The British Horse Society is today launching a major survey supported by Defra to assess levels of awareness and concern about ragwort, a plant that can cause serious, and sometimes fatal harm, to horses.
Every year, The British Horse Society is inundated with concerns from members about ragwort, which can cause much damage to horses. Many of those responsible for horses’ care invest large amounts of resource, both through labour and expense, in trying to control this weed.
The British Horse Society have taken these serious concerns on board, and are delighted to announce that they are working with Defra to launch a major new research project to assess current levels of awareness and concern about ragwort and how it affects horses in England.

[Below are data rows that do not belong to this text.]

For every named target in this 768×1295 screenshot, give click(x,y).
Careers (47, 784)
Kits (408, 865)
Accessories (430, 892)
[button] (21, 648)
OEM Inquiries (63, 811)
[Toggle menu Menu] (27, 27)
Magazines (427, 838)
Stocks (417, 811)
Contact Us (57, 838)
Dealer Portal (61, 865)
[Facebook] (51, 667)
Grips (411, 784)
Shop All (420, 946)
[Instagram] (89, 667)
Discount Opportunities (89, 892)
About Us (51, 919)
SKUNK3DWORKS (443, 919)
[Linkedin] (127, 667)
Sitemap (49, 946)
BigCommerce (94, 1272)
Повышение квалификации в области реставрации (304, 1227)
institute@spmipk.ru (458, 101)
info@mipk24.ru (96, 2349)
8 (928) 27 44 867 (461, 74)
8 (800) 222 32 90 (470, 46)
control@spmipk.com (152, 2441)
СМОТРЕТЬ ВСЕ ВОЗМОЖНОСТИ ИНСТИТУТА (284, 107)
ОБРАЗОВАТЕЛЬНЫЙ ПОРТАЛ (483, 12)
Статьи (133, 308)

The survey will gather data across England on the perceptions and reality of the impact of ragwort. It will inform future measures to ensure the appropriate use of the Weeds Act 1959, the Animal Welfare Act 2006 and other relevant legislation.
The survey is running between Tuesday 22 July and Friday 15 August 2014, and can be accessed through the Society’s website at www.bhs.org.uk/ragwort.

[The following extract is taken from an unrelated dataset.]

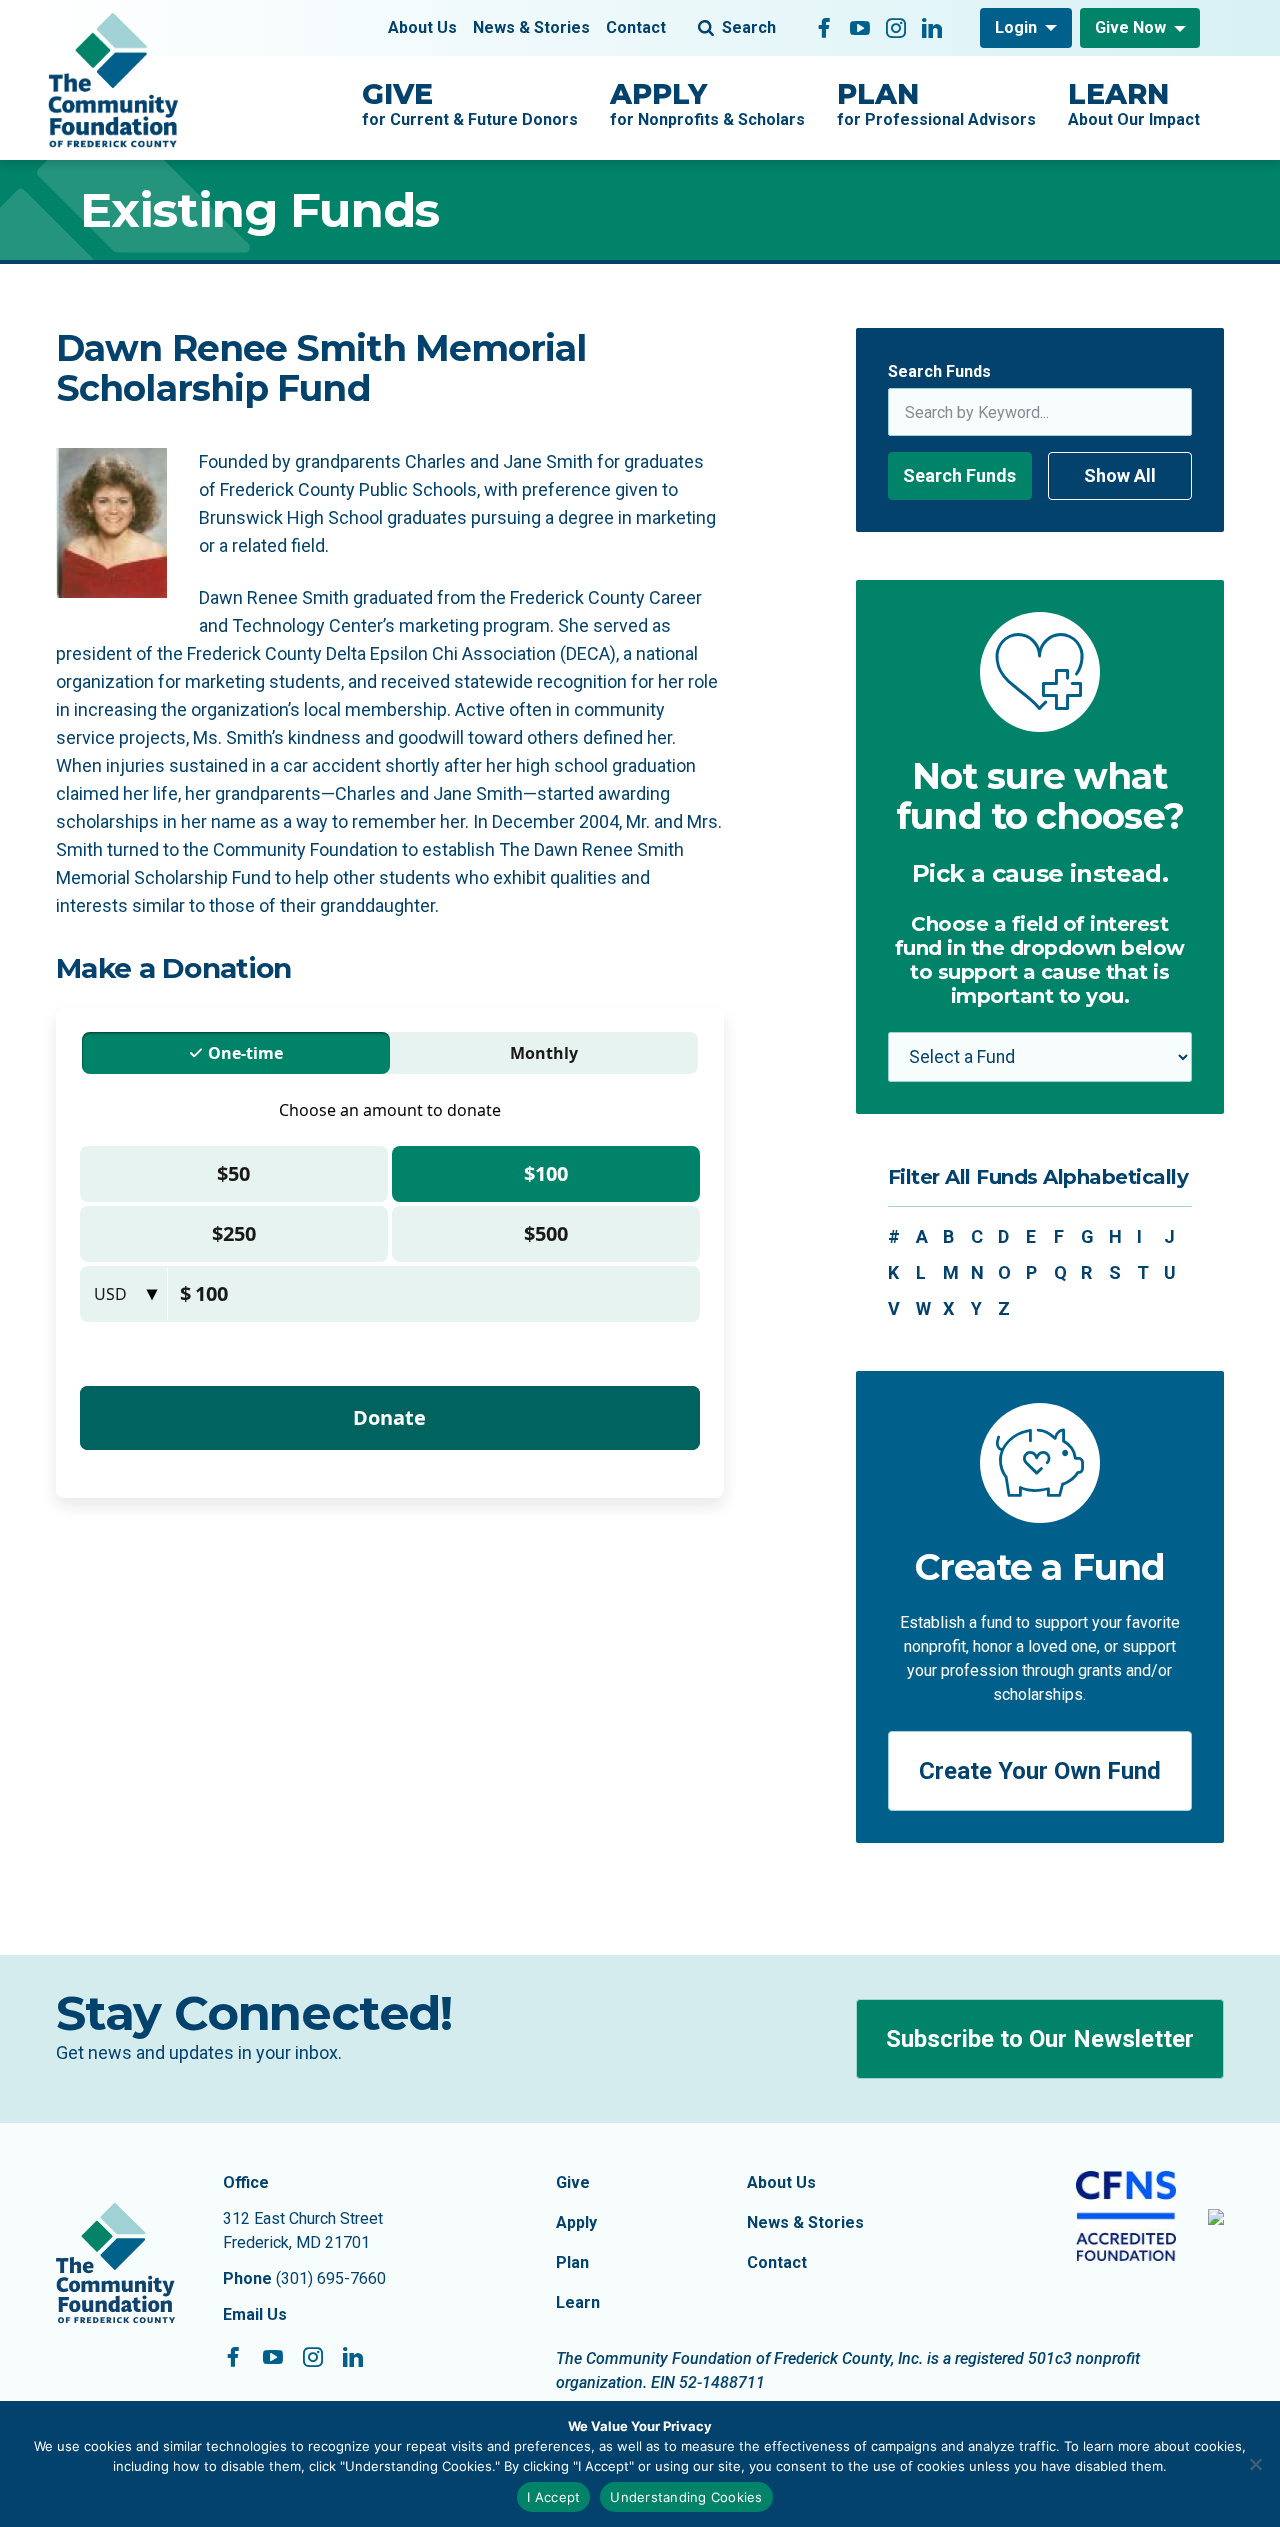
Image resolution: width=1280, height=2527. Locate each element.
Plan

The British Horse Society is encouraging people to take the time to complete this survey, and share it with their friends and family. The more information that is collected, the more effective the campaign against ragwort can be.

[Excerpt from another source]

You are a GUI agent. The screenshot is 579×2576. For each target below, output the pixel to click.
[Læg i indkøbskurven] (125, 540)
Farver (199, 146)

The British Horse Society works to provide education on all equestrian matters, including useful guidance and advice on best practice for grazing management to promote horses’ wellbeing.
Lee Hackett, BHS Director of Equine Policy, said: “We know that ragwort is an issue that greatly concerns our members and indeed all responsible horse owners so we are delighted to be working with Defra on this research project.
“We know that ragwort kills horses every year and there is absolutely no excuse for this – such deaths are completely avoidable.
“We need everyone who cares about horses to complete our survey so that we can better understand the extent of the problem.
“The results will also help inform legislation and other measures surrounding ragwort.
“This is a very important project and one which could make a real difference, so we are extremely grateful to Defra for their support of this work.
“However, it can only work if we can gather enough data so I urge everyone involved in horses to take a few minutes to complete the survey and to encourage others to do the same.”